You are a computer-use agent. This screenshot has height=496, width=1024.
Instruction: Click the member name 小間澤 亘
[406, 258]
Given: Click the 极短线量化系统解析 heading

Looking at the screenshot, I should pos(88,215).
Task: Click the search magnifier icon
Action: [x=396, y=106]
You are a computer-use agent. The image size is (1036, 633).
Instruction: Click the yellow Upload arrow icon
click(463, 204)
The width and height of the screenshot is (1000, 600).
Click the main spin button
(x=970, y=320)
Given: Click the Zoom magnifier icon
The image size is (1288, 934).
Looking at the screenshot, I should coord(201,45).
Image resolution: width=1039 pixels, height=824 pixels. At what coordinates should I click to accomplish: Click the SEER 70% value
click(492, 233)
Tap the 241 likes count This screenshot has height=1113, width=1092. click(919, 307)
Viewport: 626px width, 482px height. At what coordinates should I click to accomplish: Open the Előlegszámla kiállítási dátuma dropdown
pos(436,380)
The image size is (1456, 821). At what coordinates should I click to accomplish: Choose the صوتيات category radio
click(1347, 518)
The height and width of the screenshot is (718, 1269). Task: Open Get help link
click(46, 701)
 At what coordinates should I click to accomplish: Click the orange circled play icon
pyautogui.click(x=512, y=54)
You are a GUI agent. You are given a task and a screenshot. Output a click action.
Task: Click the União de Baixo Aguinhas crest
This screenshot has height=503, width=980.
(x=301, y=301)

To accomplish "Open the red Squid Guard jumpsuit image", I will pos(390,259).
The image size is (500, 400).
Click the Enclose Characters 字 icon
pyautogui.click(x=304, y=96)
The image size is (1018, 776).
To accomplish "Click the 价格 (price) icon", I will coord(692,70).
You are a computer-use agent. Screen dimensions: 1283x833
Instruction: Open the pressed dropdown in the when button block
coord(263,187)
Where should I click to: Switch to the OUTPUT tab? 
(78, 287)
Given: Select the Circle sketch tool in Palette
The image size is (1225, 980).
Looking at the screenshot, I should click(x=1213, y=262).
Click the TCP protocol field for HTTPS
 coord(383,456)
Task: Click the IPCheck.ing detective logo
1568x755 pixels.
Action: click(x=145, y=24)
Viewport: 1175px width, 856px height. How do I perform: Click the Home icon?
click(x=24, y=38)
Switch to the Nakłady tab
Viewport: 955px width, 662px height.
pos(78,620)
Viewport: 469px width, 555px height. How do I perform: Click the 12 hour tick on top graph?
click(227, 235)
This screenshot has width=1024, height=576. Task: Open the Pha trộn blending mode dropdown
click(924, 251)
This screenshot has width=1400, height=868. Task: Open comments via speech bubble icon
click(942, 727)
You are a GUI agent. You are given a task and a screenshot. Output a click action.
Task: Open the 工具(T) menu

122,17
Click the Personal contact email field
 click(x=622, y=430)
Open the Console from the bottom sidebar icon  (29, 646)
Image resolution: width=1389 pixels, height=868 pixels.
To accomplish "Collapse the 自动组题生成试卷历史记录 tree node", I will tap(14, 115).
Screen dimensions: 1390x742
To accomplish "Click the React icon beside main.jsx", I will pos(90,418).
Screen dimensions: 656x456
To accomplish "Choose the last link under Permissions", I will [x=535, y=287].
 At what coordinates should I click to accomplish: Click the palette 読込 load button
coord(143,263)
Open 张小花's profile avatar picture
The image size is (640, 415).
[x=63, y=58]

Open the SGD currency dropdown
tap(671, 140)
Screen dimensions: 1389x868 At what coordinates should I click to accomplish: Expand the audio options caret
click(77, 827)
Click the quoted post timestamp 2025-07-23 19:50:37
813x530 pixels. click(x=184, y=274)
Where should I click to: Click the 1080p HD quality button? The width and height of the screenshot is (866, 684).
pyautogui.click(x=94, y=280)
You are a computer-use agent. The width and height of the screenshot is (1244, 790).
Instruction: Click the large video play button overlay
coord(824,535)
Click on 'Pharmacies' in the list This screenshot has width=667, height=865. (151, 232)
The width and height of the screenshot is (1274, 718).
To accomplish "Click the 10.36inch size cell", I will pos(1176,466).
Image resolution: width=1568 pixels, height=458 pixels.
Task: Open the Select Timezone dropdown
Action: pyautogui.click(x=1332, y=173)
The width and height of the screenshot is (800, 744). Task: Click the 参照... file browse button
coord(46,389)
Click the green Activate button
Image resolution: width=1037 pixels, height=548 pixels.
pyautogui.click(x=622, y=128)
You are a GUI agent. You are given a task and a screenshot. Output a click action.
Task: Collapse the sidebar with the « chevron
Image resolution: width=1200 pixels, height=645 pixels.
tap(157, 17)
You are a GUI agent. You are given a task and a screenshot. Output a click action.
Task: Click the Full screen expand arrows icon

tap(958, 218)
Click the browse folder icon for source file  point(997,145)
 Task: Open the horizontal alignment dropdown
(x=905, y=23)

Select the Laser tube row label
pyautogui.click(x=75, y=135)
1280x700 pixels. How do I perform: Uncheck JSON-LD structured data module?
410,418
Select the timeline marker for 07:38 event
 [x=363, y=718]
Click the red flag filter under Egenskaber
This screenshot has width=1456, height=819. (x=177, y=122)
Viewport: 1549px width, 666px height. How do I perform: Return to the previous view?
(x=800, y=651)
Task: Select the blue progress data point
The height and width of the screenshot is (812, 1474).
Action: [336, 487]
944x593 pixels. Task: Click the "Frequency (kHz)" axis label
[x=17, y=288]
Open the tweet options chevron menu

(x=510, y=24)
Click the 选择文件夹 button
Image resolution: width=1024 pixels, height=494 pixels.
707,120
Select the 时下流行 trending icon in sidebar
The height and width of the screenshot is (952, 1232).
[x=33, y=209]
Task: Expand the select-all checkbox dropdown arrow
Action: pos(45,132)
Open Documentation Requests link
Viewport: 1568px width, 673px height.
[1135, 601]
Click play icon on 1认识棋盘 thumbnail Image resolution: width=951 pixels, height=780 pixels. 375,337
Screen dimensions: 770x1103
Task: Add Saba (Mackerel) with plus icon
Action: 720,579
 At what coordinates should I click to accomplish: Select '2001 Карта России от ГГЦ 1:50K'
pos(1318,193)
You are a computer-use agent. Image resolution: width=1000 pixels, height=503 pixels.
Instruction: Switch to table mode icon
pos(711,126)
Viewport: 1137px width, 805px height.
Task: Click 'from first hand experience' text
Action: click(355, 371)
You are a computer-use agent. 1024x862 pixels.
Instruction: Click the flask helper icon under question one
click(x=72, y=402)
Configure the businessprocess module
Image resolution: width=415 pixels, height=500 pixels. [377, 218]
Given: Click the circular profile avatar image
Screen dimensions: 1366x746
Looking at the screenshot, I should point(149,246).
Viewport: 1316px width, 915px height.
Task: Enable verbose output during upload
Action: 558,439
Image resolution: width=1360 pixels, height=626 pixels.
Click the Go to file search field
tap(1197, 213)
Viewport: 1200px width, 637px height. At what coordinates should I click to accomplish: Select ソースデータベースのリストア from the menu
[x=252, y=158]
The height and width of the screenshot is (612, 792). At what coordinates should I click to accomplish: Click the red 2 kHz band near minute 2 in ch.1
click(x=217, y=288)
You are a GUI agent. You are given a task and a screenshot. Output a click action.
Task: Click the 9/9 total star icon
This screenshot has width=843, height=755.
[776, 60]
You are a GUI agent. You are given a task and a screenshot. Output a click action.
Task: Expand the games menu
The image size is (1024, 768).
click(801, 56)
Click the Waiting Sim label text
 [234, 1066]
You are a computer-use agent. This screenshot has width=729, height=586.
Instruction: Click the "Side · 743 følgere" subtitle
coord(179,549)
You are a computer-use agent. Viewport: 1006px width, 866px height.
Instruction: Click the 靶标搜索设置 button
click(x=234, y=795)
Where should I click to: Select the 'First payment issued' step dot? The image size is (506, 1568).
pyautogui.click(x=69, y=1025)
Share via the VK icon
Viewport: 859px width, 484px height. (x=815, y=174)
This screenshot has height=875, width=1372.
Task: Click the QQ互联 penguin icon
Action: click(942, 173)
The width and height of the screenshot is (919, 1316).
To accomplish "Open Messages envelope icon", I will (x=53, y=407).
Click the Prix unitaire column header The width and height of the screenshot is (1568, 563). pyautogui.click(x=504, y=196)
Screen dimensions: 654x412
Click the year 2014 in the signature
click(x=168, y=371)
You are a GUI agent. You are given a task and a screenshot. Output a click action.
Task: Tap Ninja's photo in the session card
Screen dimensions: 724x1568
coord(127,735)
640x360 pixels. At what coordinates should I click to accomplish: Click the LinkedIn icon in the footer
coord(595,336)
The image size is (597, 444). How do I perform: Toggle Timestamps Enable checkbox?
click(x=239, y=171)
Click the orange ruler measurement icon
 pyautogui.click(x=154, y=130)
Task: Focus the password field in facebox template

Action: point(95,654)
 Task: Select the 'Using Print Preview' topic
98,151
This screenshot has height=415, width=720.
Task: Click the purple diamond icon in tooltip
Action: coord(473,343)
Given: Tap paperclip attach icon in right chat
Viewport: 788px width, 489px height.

How to complete this task >> Working through the data above, find every line holding "Collapse" and copy it.

Exercise solution >>
To accomplish "Collapse the 自动组题生成试卷历史记录 tree node", I will tap(14, 115).
Task: Collapse the sidebar with the « chevron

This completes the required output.